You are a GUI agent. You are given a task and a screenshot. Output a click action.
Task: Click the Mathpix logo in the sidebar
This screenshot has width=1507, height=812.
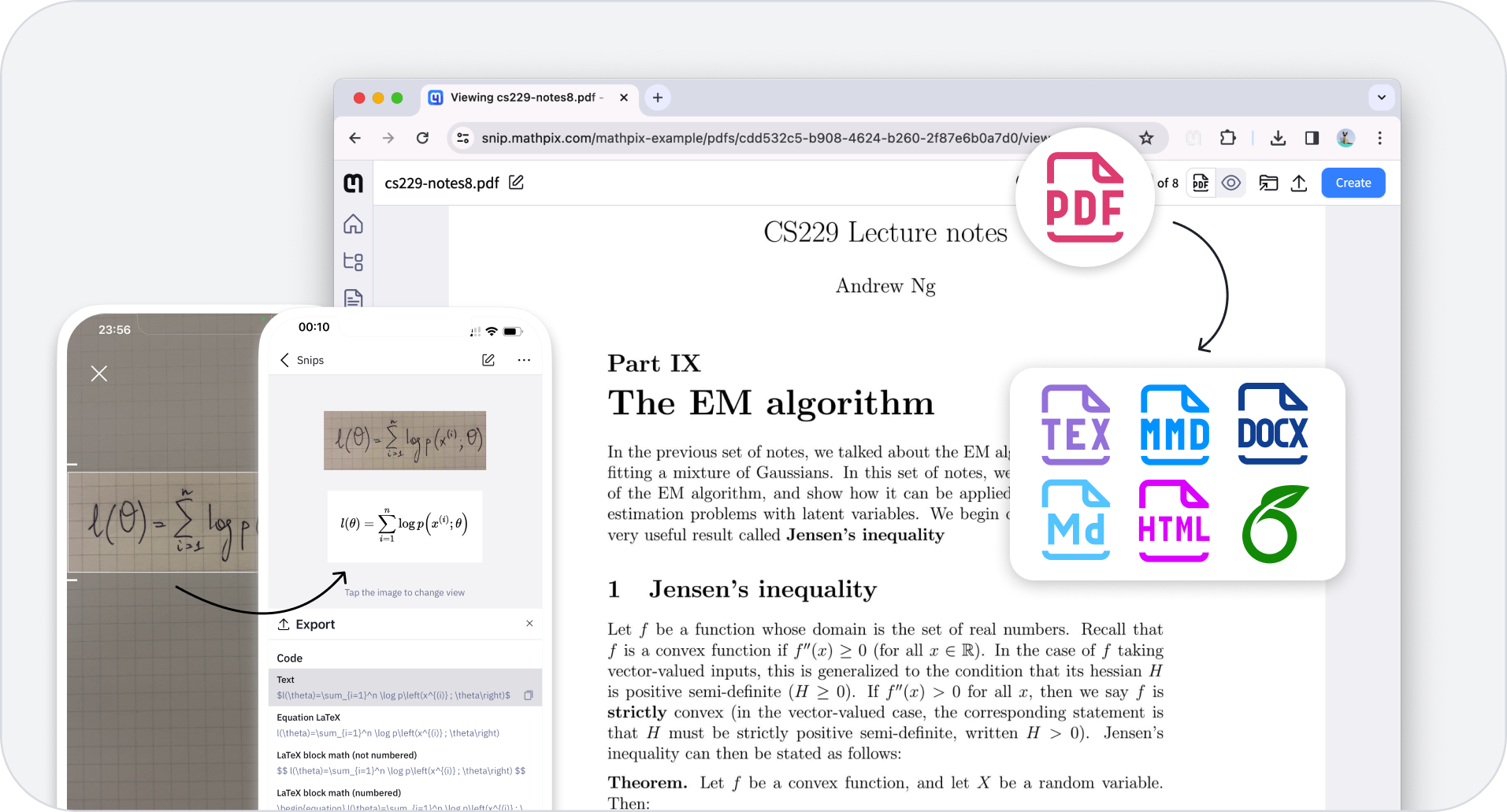(353, 183)
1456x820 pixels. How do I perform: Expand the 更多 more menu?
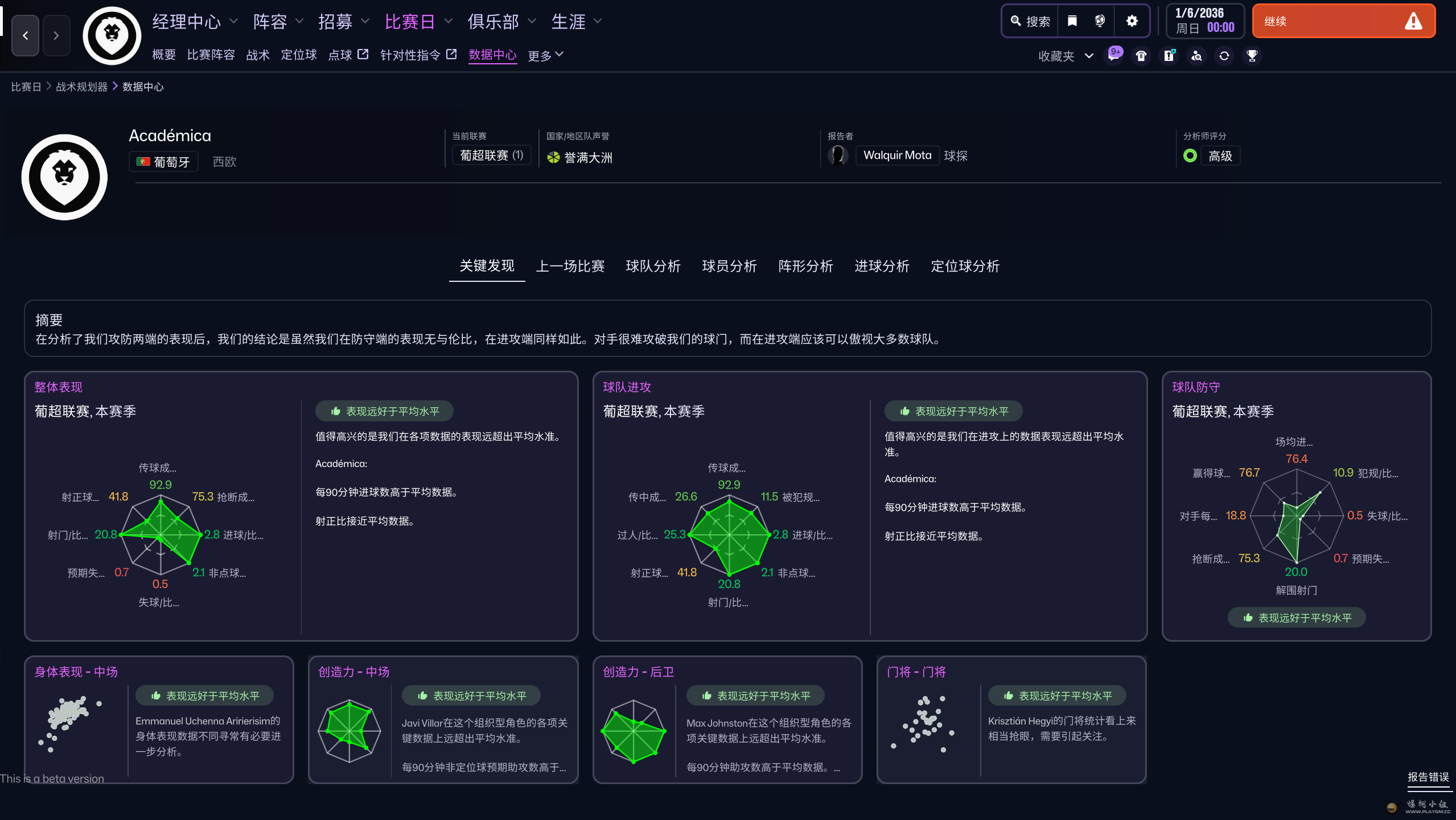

# # # # # # #

Assignment: Every line from the one with "This screenshot has width=1507, height=812." through the last line of the data must be copied exactly. Leave the pictures out.

Finished exercise:
This screenshot has width=1507, height=812.
(353, 183)
1456x820 pixels. How do I perform: Expand the 更多 more menu?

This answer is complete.